Vulvas fashioned out of chewing gum, ceramic vaginas, her own naked body – such were the materials of the first feminist artist to use vaginal imagery in her work—who happened to be a Jewish New Yorker named Hannah.
Born in 1940 in New York City, Hannah Wilke (see her work here) was a preeminent Jewish sculptor, photographer, performance artist, and painter who was the face of feminist art in the 1960s and ’70s.

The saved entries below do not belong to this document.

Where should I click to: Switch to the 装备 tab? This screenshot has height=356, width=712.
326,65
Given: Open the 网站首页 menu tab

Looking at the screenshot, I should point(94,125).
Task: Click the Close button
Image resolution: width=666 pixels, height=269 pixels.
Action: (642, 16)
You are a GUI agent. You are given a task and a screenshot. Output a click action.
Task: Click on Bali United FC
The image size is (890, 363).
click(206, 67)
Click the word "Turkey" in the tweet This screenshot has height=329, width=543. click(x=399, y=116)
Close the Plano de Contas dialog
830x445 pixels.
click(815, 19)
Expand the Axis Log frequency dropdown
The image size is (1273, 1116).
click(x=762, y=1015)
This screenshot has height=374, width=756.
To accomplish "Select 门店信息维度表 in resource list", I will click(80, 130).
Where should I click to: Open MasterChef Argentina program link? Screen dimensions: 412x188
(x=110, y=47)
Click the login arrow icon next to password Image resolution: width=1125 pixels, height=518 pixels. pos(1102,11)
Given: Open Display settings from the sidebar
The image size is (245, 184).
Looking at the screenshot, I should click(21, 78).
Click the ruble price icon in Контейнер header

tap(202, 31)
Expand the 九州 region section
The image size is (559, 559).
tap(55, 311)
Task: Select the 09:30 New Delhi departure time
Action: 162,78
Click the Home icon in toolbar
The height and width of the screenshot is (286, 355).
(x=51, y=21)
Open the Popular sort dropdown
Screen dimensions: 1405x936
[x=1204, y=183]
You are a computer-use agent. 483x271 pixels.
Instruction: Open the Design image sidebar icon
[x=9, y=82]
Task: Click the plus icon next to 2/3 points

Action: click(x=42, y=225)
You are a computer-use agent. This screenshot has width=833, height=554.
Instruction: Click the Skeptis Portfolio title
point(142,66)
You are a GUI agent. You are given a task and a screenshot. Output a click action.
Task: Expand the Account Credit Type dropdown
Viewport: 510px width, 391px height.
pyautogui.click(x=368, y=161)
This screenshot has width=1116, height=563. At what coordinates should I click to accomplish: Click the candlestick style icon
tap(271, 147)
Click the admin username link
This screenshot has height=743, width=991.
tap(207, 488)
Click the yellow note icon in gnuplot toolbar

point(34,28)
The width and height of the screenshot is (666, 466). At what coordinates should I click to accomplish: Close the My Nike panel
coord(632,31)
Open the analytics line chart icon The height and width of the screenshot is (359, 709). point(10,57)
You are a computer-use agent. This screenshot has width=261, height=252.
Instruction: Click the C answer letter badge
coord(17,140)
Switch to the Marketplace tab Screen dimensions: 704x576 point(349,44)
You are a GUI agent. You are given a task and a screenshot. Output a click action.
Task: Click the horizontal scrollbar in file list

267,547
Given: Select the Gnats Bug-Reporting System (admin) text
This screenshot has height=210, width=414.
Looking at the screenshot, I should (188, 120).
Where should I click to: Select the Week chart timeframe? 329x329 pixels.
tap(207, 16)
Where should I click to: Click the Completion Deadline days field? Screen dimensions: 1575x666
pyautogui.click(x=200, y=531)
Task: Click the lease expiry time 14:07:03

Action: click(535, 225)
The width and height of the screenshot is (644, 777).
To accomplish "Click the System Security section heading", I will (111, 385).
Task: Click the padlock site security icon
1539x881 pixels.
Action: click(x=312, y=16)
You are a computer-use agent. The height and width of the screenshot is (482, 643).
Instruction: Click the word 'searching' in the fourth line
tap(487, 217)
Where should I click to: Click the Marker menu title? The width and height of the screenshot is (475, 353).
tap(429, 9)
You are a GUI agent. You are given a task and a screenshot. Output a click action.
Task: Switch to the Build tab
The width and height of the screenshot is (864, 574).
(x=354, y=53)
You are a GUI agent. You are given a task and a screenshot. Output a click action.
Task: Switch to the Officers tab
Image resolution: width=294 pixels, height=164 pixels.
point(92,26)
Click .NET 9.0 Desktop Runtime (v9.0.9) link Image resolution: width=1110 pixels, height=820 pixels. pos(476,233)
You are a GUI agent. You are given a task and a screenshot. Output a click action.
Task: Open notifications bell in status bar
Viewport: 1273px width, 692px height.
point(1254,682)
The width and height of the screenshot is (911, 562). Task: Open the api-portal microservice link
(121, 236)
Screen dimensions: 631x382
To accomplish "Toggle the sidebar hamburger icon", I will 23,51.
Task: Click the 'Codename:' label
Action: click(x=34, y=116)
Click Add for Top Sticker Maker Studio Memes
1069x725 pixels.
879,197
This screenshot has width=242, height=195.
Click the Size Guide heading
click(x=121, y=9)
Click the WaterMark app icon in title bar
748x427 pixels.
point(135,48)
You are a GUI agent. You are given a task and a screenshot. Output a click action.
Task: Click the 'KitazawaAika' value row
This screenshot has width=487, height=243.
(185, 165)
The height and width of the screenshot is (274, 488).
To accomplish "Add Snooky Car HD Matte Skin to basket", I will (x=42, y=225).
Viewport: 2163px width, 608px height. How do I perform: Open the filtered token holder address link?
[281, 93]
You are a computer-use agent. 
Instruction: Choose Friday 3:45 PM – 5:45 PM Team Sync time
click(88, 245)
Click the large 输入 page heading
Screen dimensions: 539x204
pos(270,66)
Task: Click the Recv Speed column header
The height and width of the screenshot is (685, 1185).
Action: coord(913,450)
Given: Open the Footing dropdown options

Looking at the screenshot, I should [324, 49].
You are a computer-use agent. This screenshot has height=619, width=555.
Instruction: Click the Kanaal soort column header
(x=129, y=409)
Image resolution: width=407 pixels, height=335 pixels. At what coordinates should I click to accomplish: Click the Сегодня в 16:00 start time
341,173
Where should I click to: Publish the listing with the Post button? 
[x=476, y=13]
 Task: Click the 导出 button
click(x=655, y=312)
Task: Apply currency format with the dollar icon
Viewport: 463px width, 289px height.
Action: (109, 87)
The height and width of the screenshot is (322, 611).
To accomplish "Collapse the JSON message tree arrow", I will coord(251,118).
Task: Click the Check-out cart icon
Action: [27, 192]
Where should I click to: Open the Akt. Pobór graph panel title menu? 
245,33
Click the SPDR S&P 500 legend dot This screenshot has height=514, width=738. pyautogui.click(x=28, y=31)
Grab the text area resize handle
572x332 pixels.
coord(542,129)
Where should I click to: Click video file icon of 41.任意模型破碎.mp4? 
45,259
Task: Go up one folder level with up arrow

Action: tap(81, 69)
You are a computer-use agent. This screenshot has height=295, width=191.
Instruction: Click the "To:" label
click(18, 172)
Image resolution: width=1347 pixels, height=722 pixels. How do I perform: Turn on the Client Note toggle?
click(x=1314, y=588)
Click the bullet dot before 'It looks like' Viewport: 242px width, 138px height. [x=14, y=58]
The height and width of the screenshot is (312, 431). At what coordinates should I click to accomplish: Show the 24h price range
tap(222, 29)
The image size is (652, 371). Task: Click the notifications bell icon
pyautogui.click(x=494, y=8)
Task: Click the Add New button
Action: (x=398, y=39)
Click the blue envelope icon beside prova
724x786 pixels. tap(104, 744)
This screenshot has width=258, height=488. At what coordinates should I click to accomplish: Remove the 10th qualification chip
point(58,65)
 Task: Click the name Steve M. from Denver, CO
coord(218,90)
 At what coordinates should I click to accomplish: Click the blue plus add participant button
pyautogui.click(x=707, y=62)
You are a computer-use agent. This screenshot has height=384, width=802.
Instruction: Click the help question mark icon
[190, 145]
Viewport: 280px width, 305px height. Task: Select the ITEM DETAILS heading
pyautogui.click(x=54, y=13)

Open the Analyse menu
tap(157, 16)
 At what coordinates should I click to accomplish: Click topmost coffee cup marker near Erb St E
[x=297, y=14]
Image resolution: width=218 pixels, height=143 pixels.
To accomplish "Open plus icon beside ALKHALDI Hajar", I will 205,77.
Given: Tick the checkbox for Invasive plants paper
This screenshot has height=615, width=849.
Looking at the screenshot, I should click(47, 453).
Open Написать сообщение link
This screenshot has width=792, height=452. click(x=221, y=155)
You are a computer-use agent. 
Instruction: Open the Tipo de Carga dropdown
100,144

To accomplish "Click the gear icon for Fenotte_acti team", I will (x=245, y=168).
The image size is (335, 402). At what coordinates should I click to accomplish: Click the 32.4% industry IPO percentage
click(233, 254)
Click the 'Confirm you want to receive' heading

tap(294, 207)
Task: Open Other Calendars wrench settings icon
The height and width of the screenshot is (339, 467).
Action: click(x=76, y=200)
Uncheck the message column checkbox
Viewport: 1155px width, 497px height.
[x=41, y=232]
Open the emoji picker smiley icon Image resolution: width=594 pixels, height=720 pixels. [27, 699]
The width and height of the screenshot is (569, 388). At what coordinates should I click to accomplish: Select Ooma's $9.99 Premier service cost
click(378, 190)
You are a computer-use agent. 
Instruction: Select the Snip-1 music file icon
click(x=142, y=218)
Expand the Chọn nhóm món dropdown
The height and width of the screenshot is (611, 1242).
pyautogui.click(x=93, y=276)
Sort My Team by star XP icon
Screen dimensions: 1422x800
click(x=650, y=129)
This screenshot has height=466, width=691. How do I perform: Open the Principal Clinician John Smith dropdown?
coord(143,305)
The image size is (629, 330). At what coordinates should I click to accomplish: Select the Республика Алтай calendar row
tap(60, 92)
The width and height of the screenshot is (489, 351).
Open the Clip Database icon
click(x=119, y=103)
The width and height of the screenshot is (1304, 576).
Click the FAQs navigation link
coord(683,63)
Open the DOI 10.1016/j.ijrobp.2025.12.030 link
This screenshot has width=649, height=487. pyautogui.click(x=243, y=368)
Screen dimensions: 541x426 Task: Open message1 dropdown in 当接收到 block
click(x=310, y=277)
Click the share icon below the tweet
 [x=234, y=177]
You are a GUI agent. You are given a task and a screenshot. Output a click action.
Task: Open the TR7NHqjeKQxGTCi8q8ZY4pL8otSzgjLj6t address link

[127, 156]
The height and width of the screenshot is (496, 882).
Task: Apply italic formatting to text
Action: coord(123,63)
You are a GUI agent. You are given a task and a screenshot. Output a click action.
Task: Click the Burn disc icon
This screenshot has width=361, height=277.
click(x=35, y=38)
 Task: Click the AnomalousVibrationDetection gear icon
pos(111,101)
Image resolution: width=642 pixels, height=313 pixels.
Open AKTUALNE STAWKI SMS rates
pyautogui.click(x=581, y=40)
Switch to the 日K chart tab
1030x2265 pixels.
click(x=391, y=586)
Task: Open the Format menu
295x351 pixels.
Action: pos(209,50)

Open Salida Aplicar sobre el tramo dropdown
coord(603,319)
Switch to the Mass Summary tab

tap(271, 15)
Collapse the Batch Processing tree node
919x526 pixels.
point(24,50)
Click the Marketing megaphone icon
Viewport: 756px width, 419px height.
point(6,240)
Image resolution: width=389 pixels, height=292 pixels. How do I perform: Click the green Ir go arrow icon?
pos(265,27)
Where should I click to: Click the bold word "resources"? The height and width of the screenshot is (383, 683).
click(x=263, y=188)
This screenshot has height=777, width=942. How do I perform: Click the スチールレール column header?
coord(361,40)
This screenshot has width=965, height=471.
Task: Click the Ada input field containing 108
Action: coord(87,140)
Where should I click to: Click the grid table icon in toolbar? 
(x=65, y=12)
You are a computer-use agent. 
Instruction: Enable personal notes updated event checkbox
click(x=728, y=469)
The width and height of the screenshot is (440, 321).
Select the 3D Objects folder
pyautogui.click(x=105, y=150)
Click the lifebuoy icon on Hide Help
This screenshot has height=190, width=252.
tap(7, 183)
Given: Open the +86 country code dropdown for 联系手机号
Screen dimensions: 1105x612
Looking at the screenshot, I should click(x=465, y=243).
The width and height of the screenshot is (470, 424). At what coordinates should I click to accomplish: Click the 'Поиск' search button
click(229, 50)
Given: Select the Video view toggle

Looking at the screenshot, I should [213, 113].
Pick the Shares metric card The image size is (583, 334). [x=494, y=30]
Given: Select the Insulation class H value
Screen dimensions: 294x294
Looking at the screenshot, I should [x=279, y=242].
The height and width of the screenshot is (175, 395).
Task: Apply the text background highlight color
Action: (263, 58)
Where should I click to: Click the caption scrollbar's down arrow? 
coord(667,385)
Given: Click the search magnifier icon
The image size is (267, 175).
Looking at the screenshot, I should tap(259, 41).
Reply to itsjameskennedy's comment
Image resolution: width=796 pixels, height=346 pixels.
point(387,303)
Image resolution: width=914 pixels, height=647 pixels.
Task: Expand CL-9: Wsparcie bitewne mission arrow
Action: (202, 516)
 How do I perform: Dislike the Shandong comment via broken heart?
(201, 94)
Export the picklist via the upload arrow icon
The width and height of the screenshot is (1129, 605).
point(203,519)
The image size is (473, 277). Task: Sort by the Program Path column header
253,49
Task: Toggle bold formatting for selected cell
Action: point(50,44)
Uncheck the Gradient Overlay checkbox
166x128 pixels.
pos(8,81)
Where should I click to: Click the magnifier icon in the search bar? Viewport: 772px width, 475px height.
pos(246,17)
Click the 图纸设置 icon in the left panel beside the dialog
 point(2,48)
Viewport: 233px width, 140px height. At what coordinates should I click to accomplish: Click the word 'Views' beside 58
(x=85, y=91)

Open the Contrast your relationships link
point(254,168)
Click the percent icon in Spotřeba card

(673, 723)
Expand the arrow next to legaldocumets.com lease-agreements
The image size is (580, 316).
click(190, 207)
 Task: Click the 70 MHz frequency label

The first series that brought her renown was called S.O.S. – Starification Object Series. For those photographs, she stuck “vulval” sculptures made from chewing gum to her own nude body. It aimed not only to deconstruct traditional notions of femininity but also, according to Wilke, meant to evoke the Holocaust: “As a Jew, during the war, I would have been branded and buried had I not been born in America.”
The gum—like the laundry lint and latex in her work—were an homage to the difficultly women artists traditionally had in obtaining art supplies.
Critical opinion about Wilke was split. Some critics accused her of being vain, claiming that had she not been beautiful, she would not have relied on self-portraiture. But Wilke took nude portraits to the end, even as her body was ravaged by lymphoma.
“Gorgeous people die as do the…’ugly’,” she said. “Everybody dies.” As did she, at age 52.